Can you change the pin on the gate lock? Then just ignore her messages asking for the PIN. Or pretend the PIN hasn't changed and you don't know why it's not working? Take a long time to reply to each message.

Obviously the best solution here was to just say no to her, but if you really don't feel able to do that, there are other ways around this.

3luckystars · 26/05/2022 04:27

She has arranged a party, that’s why she is so pushy.

push back!! you have nothing to lose and will be proud of yourself for standing your ground.

say insurance doesn’t cover it, and if that doesn’t work then refer her to your husband. Good luck.

WhatDoIDoNow3 · 26/05/2022 04:29

Like pretty much every one else said it either goes one of 2 ways
1- you never explained the first time round how to maintain the pool so you should give them a second chance with correct instructions.
2- you did explain how to maintain and they still messed it up then just say no.
Although if you gave crap instructions then it's your own fault to say yes in the first place, being a former LC manager and hot tub owner it's easy to get confused if not witnessing someone do the task at hand so if you didn't invite them to watch how to maintain it's your own fault.

whynotwhatknot · 26/05/2022 04:46

oh dear op why you couldnt have just said after last time no i dont know

even blame your dh-poor man will have to sort it again

AtwilightRebellion · 26/05/2022 05:07

OP, I have a pool, I don't have such brazen and pushy friends as yours. But if i did, I would have no issue saying no.

You almost deserve the fallout for being so weak and unable to assert boundaries, not just for you but for you as a whole family. I am not sure I could look at you in the same way if I were your husband.

Zonder · 26/05/2022 06:21

It's not too late to change your mind, OP.

ChimChimeny · 26/05/2022 06:26

RustyShackleford3 · 26/05/2022 04:18

It's not over, yet!

Can you change the pin on the gate lock? Then just ignore her messages asking for the PIN. Or pretend the PIN hasn't changed and you don't know why it's not working? Take a long time to reply to each message.

Obviously the best solution here was to just say no to her, but if you really don't feel able to do that, there are other ways around this.

This is a very good suggestion. As you'll be away you can legitimately ignore your phone for hours on end of your "friend" tries to contact you

Beamur · 26/05/2022 06:57

Well, if she trashes the pool again you have the perfect opportunity to say to her that she can't use it again without you being around as this is the second time. You were too polite to say something last time but it's just too much hassle.
(plus MN will lynch you)

IamtheDevilsAvocado · 26/05/2022 07:06

People pleasing ultimately only helps those people who are the users. They're happy - but at great cost to you!

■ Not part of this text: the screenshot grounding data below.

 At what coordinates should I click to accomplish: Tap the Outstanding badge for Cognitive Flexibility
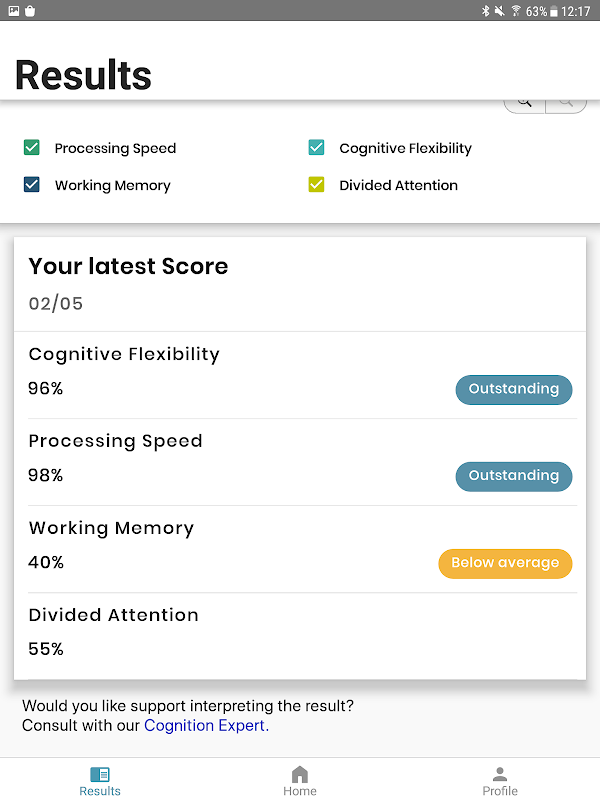[x=514, y=389]
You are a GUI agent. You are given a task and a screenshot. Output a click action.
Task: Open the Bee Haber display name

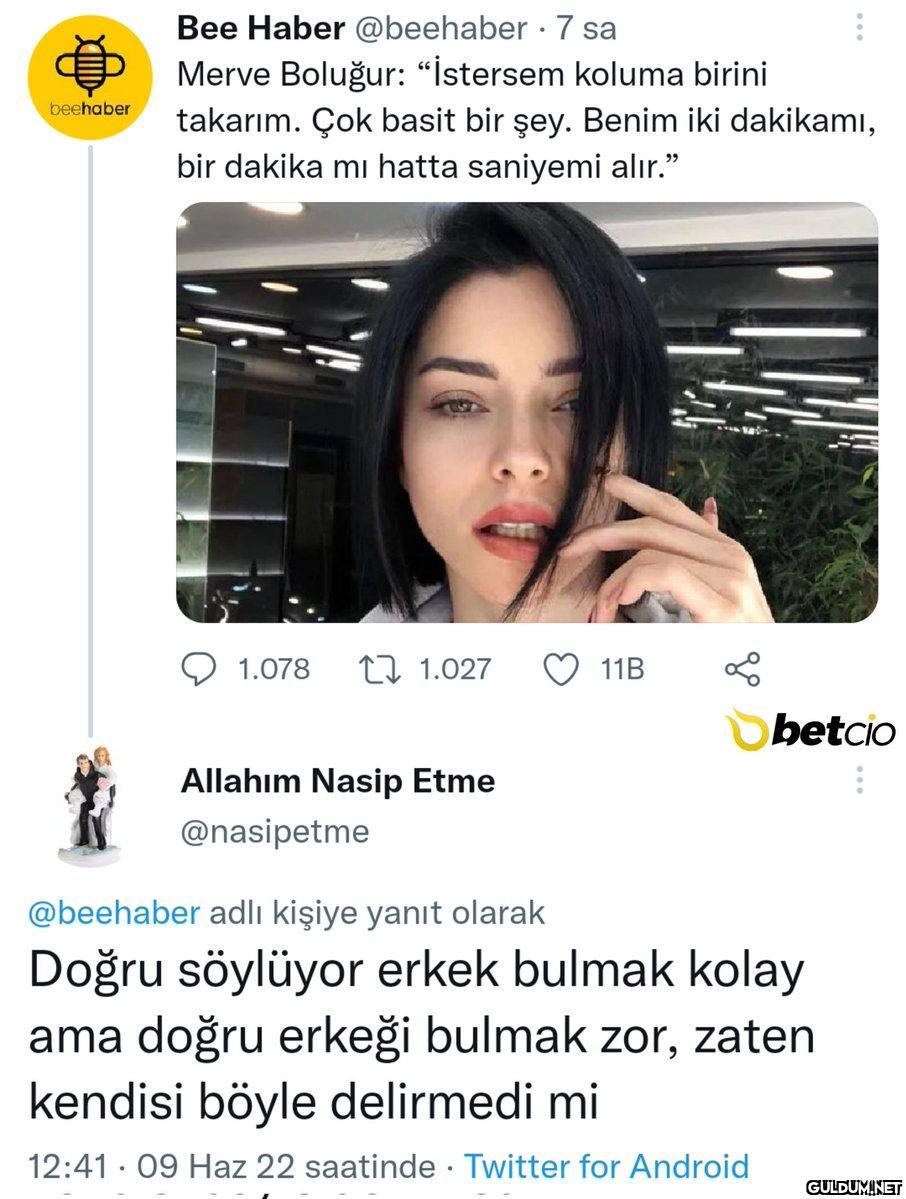pos(261,28)
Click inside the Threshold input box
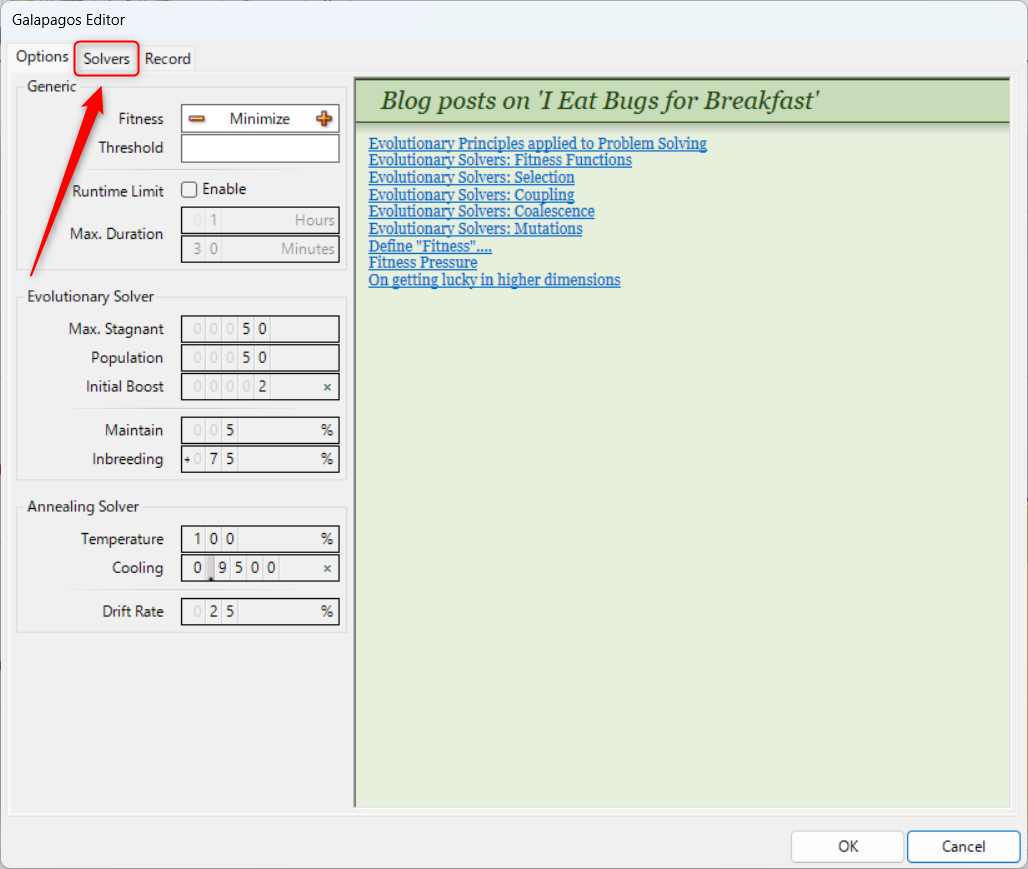The height and width of the screenshot is (869, 1028). (260, 148)
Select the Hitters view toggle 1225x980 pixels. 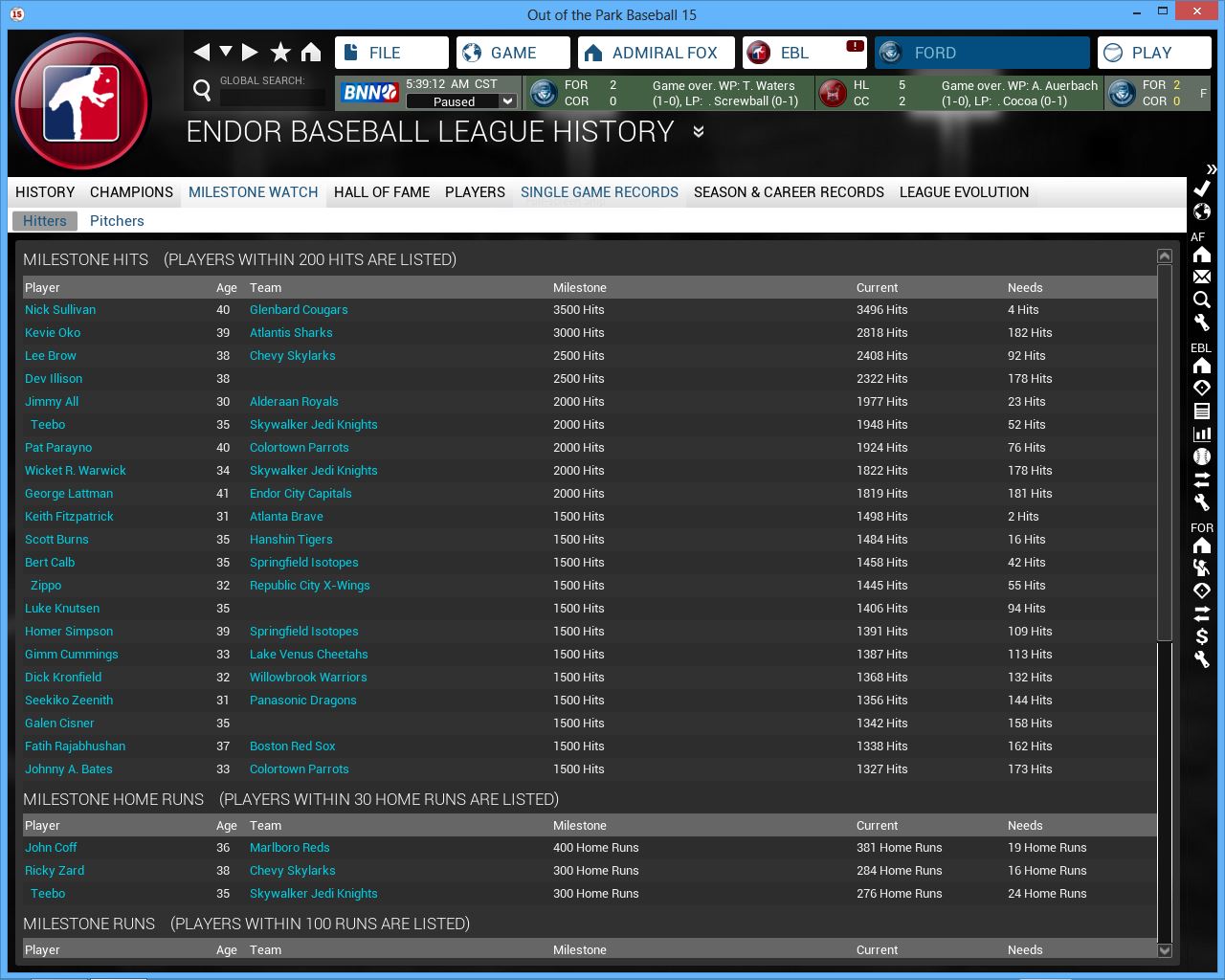point(45,221)
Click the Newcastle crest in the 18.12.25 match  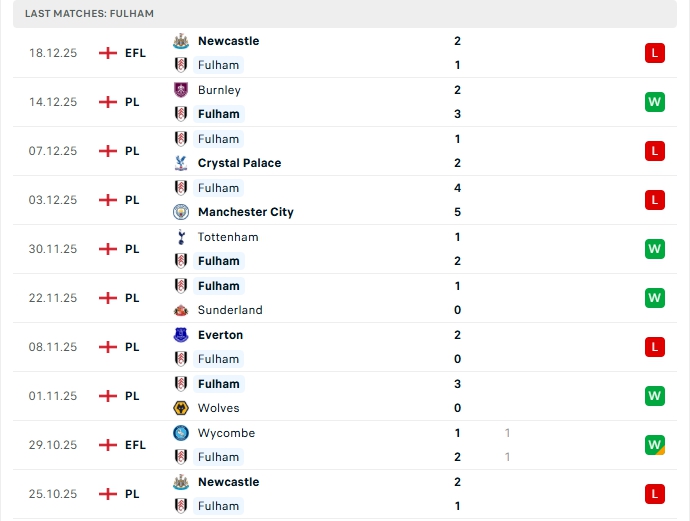tap(181, 41)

I'm wondering, would your pushy friend be so present in your life if you didn't have a pool?

Users are often very skilled at surrounding themselves with people who have something they want.

Have you ever read /had any classes for assertiveness?? Good classes can make all the difference. Or some sessions with a really good coach/counsellor that specialises in this?

It would make so much difference to you!

I changed a lot of my behaviour in my early 20s, as I was so used to people pleasing,.from being brought up in a family where the women were very compliant.

A key issue is when you're Unassertive, it is difficult to tolerate the guilt /uncomfortable feelings with saying no to someone /stating YOUR needs... It KEEPS you permanently in a one down position.

However, as a reformed people pleaser, I know, it does get easier the more you do it!

Inertia · 26/05/2022 07:10

There’s no difference between a begrudging yes and an enthusiastic yes- outcome is the same.

when this causes friction between you and your husband, don’t expect CF friend to be there for you.